Rodriguez v. Luchey & Mitchell Recovery Solutions, LLC et al.
Filing
34
ORDER. All of plaintiff's claims against Terette Haugabook are dismissed. This case is closed in its entirety. By Judge Philip A. Brimmer on 5/30/13. (mnfsl, )
IN THE UNITED STATES DISTRICT COURT
FOR THE DISTRICT OF COLORADO
Judge Philip A. Brimmer
Civil Action No. 12-cv-03035-PAB-KMT
MARINA RODRIGUEZ,
Plaintiff,
v.
LUCHEY & MITCHELL RECOVERY SOLUTIONS, LLC,
TERETTE HAUGABOOK, and
JOHN DOE CORPORATION,
Defendants.
ORDER
This matter is before the Court on the Response to the Order to Show Cause
[Docket No. 33] filed by plaintiff Marina Rodriguez. On March 14, 2013, plaintiff moved
for entry of default and entry of default judgment [Docket No. 24] pursuant to Federal
Rules of Civil Procedure 55(a) and 55(b) against defendants Luchey & Mitchell
Recovery Solutions, LLC (“Luchey”) and Terette Haugabook.1 On March 15, 2013, the
Clerk of the Court entered default against defendants. Docket No. 25. On May 22,
2013, the Court entered default judgment against Luchey, but denied the entry of
default judgment against Ms. Haugabook. Docket No. 31 at 9. The Court declined to
enter default judgment against Ms. Haugabook because plaintiff had not sufficiently
alleged “that Ms. Haugabook personally participated in the collection activities
1
On March 12, 2013, plaintiff voluntarily dismissed Christopher Dobbins from this
case. Docket No. 20.
surrounding the October 5, 2012 phone call, such as making the telephone call or
directing one of her subordinates to do so.” Docket No. 31 at 7 (citation omitted). The
Court went on to state that, because plaintiff “alleges only generalities and does not
allege that Ms. Haugabook personally participated in the specific collection activity at
issue in this case, plaintiff does not provide sufficient facts to establish that Ms.
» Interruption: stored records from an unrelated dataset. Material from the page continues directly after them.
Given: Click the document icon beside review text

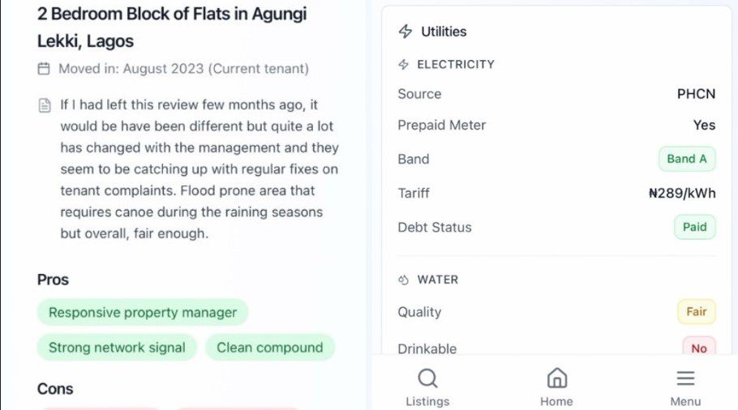Looking at the screenshot, I should [45, 106].
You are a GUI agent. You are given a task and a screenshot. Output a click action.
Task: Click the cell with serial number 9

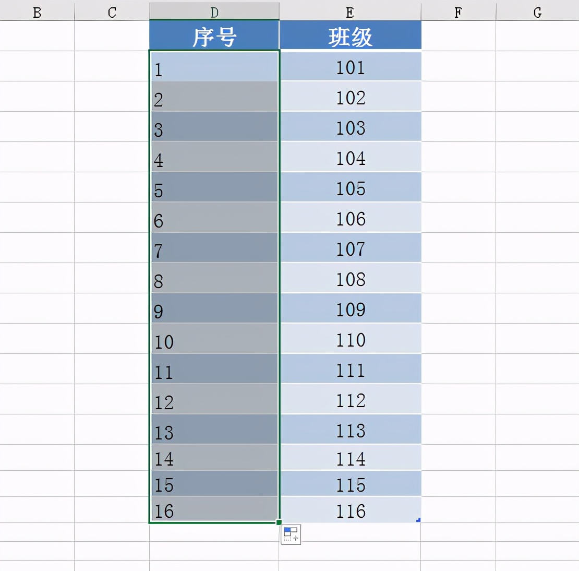pyautogui.click(x=214, y=308)
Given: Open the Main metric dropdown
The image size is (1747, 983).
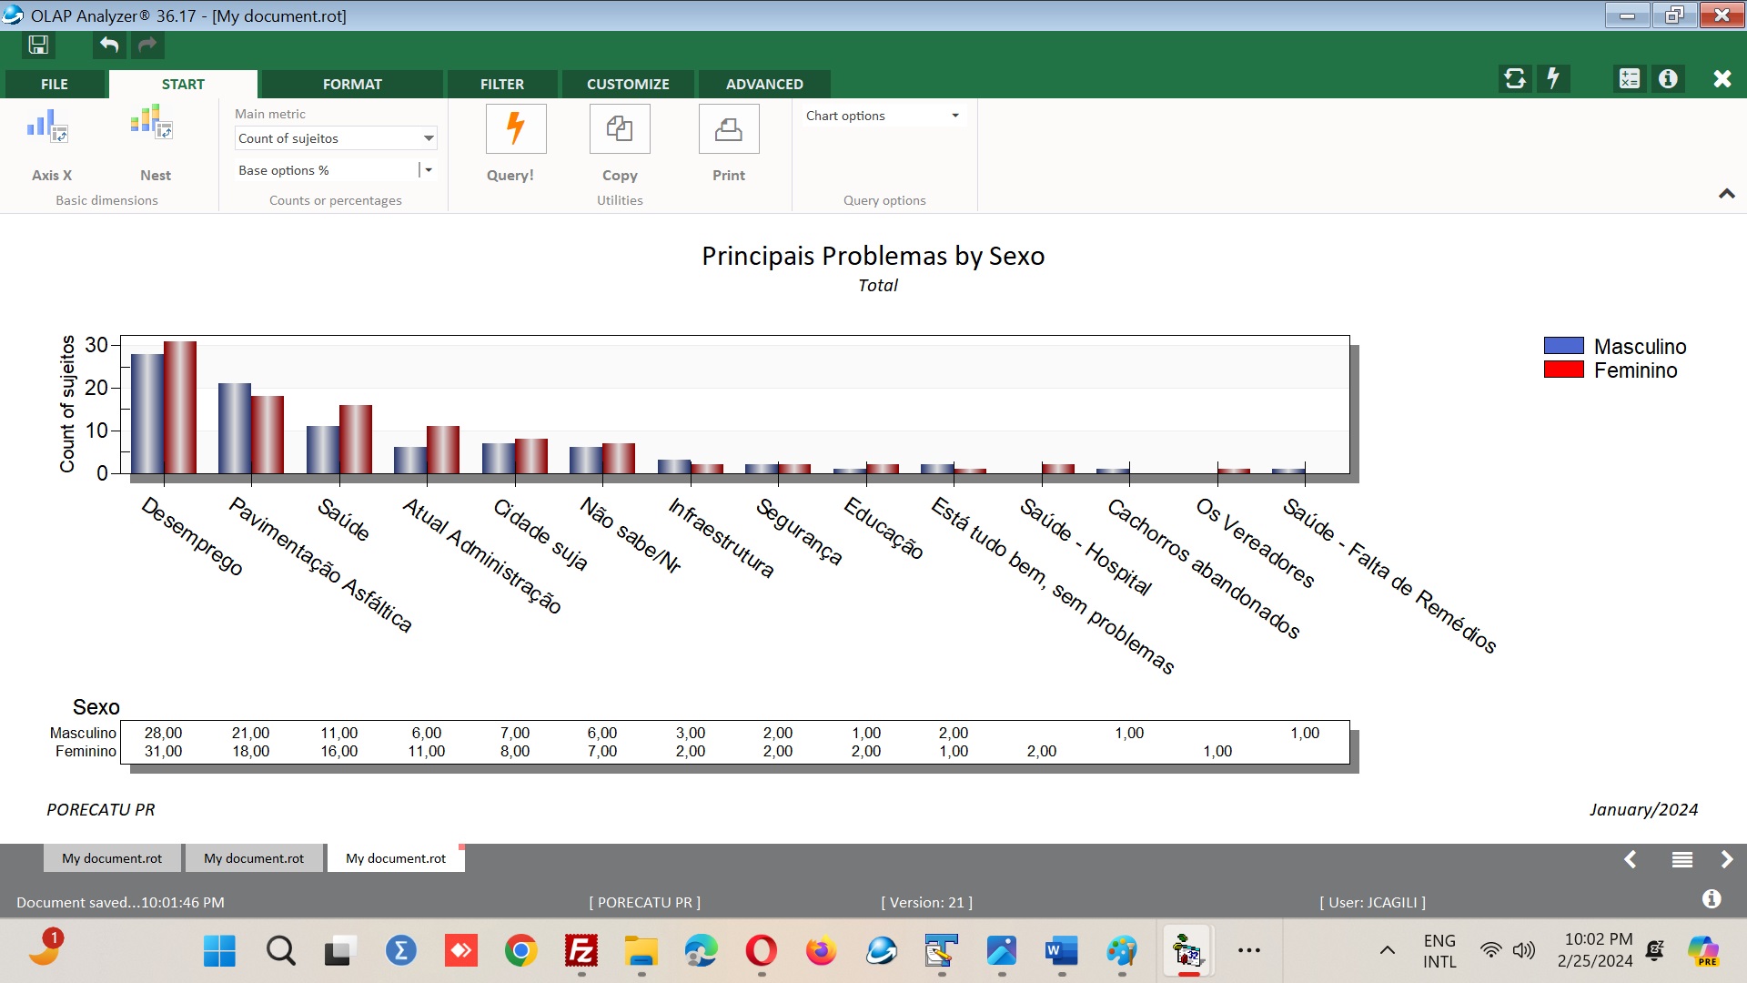Looking at the screenshot, I should 428,138.
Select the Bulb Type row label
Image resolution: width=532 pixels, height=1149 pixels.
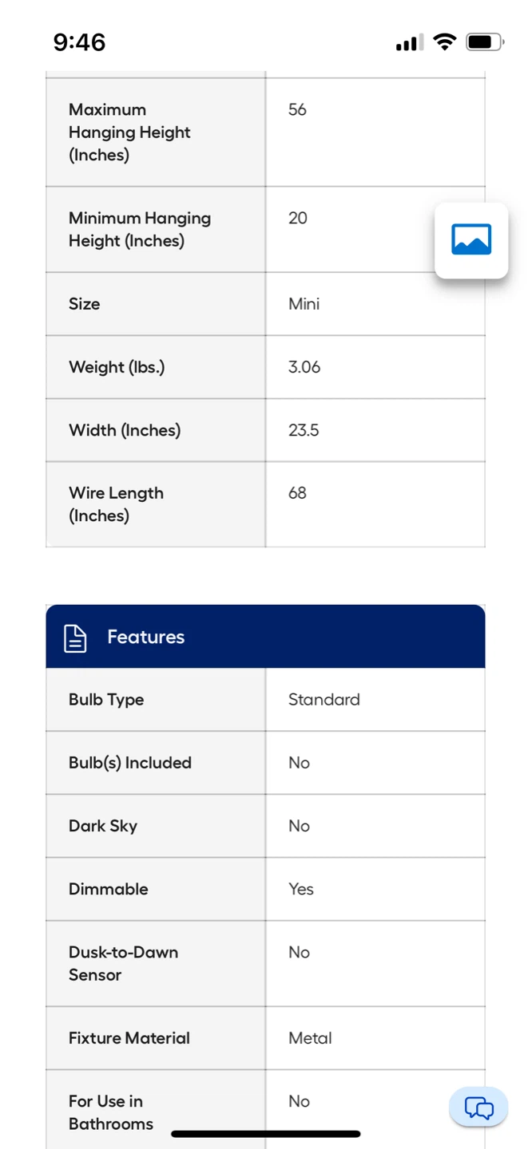106,700
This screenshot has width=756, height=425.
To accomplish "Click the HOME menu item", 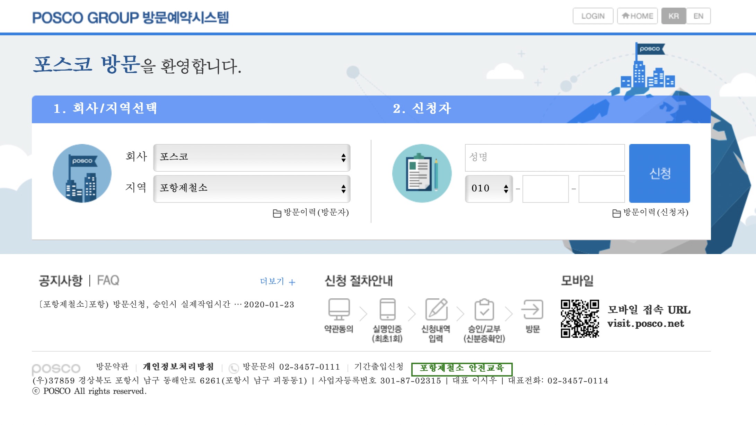I will (638, 16).
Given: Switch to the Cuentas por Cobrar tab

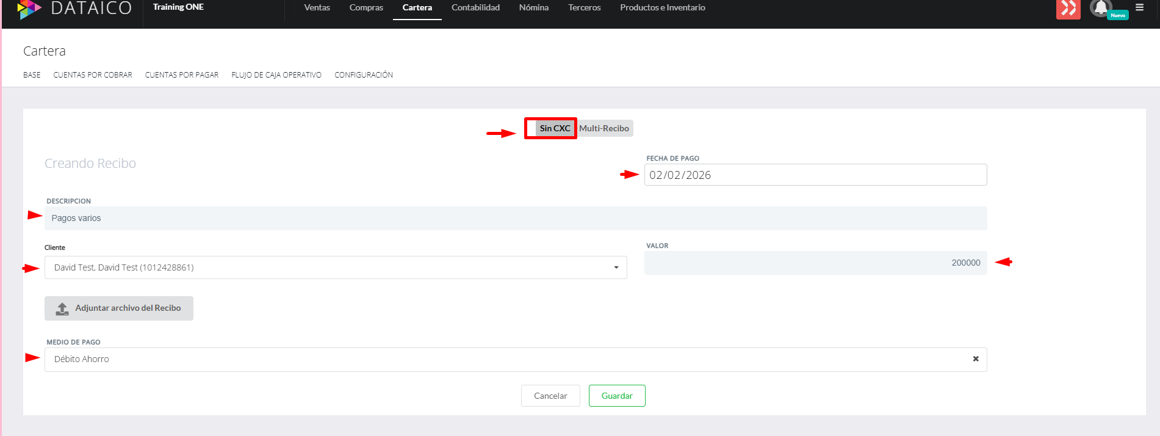Looking at the screenshot, I should [93, 75].
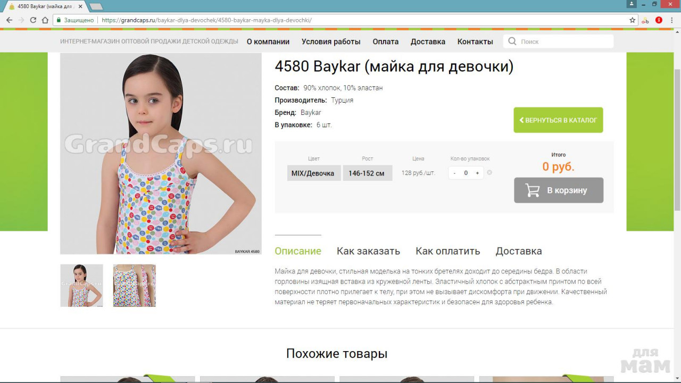
Task: Click the Поиск search field
Action: pos(564,41)
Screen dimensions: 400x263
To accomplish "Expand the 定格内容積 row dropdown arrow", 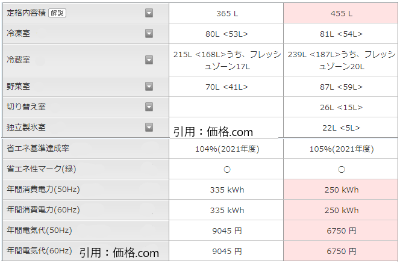I will click(149, 13).
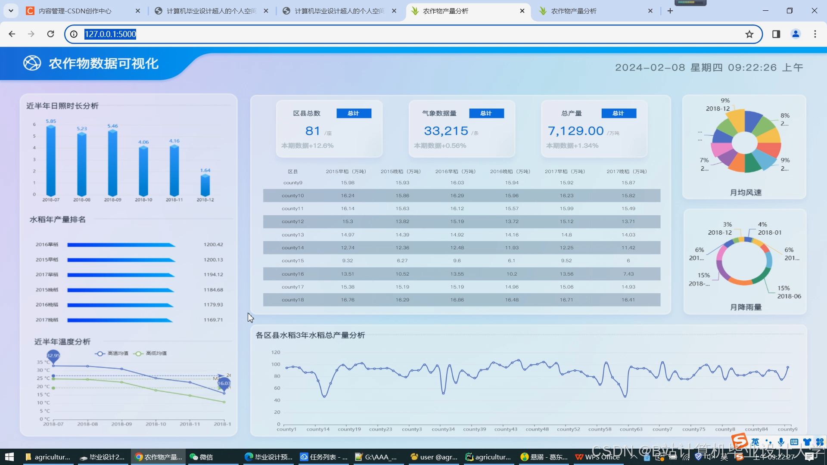
Task: Reload the page with refresh icon
Action: 50,34
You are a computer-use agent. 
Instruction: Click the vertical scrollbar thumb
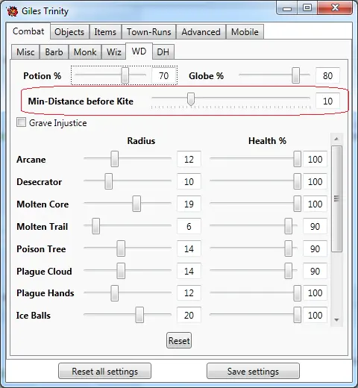coord(336,199)
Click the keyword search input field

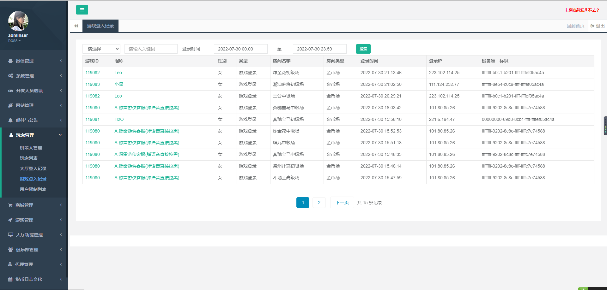(151, 49)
Haugabook violated §§ 1692d or 1692e of the FDCPA.” Id.
On May 23, 2013, the Court ordered plaintiff to show cause [Docket No. 32] why
her claims against Ms. Haugabook should not be dismissed for failure to state a claim.
In her response to the order to show cause, plaintiff states that the Court may properly
enter default judgment against Ms. Haugabook because of the following facts alleged in
the complaint:
1. Defendant Terette Haugabook (“Ms. Haugabook”) is an individual who
is a member of Luchey, and at all relevant times, was engaged by use of
the mails and telephone, in the business of attempting to collect a “debt”
from Plaintiff, as defined by 15 U.S.C. § 1692a(5). (Doc. 1 at ¶9)
2. Ms. Haugabook was regularly engaged, directly or indirectly, in the
collection of Plaintiff’s debt. (Doc. 1 at ¶10).
3. Ms. Haugabook was personally involved in the collection of Plaintiff’s
debt. (Doc. 1 at ¶11).
4. Ms. Haugabook was materially involved in the collection of Plaintiff’s
debt. (Doc. 1 at ¶12).
5. Ms. Haugabook materially participated in Luchey’s debt collection
activities. (Doc. 1 at ¶13).
6. Ms. Haugabook was involved in the day-to-day operations of Luchey’s
debt collection business. (Doc. 1 at ¶14).
7. Ms. Haugabook exercised control over the affairs of Luchey’s debt
collection business. (Doc. 1 at ¶15).
2
Docket No. 33 at 2-3. In addition, plaintiff states that the “majority of federal courts . . .
have found that employees of debt collection companies can be held personally liable
under the FDCPA.” Docket No. 33 at 1 (citation omitted).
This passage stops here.